_VOTRE OBJECTIF_. Pouvez-vous reproduire en entier, mot pour mot, l'extrait de la page ci-dessous sur le sans-abri aperçu près du pont Alexandre III ?

_EXTRAIT DE LA PAGE_.
☆ ☆ ☆
Pourquoi ai-je songé à ce vieux film de G Gangier de 1959 ? Je l'avais repéré de loin en cette extrême fin de journée où, posté sur le pont Alexandre III, j'attendais la nuit tombée pour prendre, après des couchers de soleil, quelques photos nocturnes des Invalides et de la Tour …

La nuit, parfois, offre de jolies couleurs. Car, non, décidément, tout n'y est pas gris.

Il avait besogneusement traversé toute l'esplanade et entreprenait de traverser quai et pont, respectueux des feux mais avec une lenteur incroyable qui trahissait sinon un malaise au moins un épuisement vertigineux. C'est, qu'entre nous et le monde de la cloche, entre nous et ceux que l'on nomme cruellement de ce sigle froid et négatif (SDF) par quoi le bon bourgeois croit mettre à distance une réalité qui inconsciemment l'effraie d'être si cruellement son antonyme, se glisse, oui, un univers de phantasmes, de préjugés, d'ignorances et de manquements.

Individu nécessairement paresseux d'abord puisqu'il ne travaille pas, et donc ne veut pas travailler : c'est rejoindre la vieille légende déjà éculée du temps d'Aristote pour qui le nomade ne travaille pas, puisque se contente d'errer au gré des cueillettes nécessaires à sa survie. Parasite en ce qu'il se contenterait de prendre sans jamais rien produire ou donner en échange, il est l'offense même de l'ordre social soit parce qu'il en signe l'échec, soit parce qu'il en proclame le refus.
☆ ☆ ☆
_EXTRAIT DES DONNÉES_.
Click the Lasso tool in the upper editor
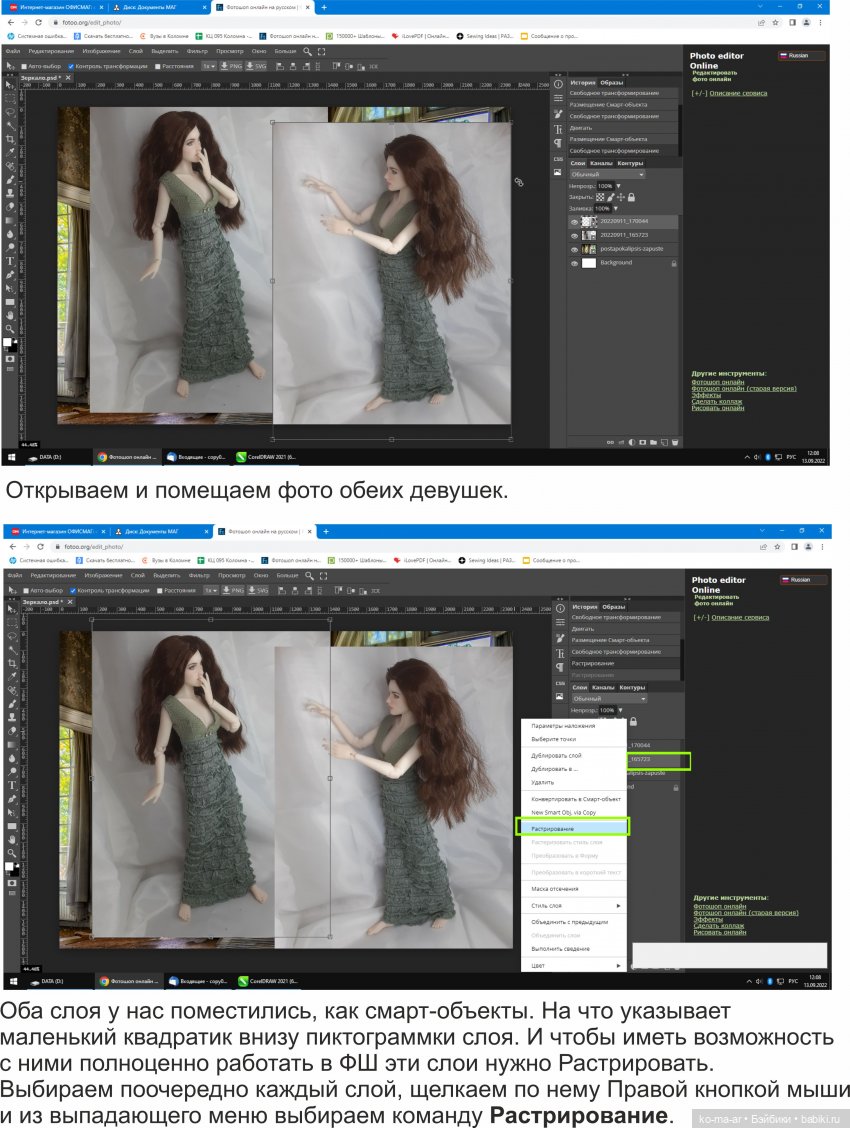 tap(10, 112)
☆ ☆ ☆
_CORRIGÉ DE L'EXERCICE_.
Pourquoi ai-je songé à ce vieux film de G Gangier de 1959 ? Je l'avais repéré de loin en cette extrême fin de journée où, posté sur le pont Alexandre III, j'attendais la nuit tombée pour prendre, après des couchers de soleil, quelques photos nocturnes des Invalides et de la Tour …

La nuit, parfois, offre de jolies couleurs. Car, non, décidément, tout n'y est pas gris.

Il avait besogneusement traversé toute l'esplanade et entreprenait de traverser quai et pont, respectueux des feux mais avec une lenteur incroyable qui trahissait sinon un malaise au moins un épuisement vertigineux. C'est, qu'entre nous et le monde de la cloche, entre nous et ceux que l'on nomme cruellement de ce sigle froid et négatif (SDF) par quoi le bon bourgeois croit mettre à distance une réalité qui inconsciemment l'effraie d'être si cruellement son antonyme, se glisse, oui, un univers de phantasmes, de préjugés, d'ignorances et de manquements.

Individu nécessairement paresseux d'abord puisqu'il ne travaille pas, et donc ne veut pas travailler : c'est rejoindre la vieille légende déjà éculée du temps d'Aristote pour qui le nomade ne travaille pas, puisque se contente d'errer au gré des cueillettes nécessaires à sa survie. Parasite en ce qu'il se contenterait de prendre sans jamais rien produire ou donner en échange, il est l'offense même de l'ordre social soit parce qu'il en signe l'échec, soit parce qu'il en proclame le refus.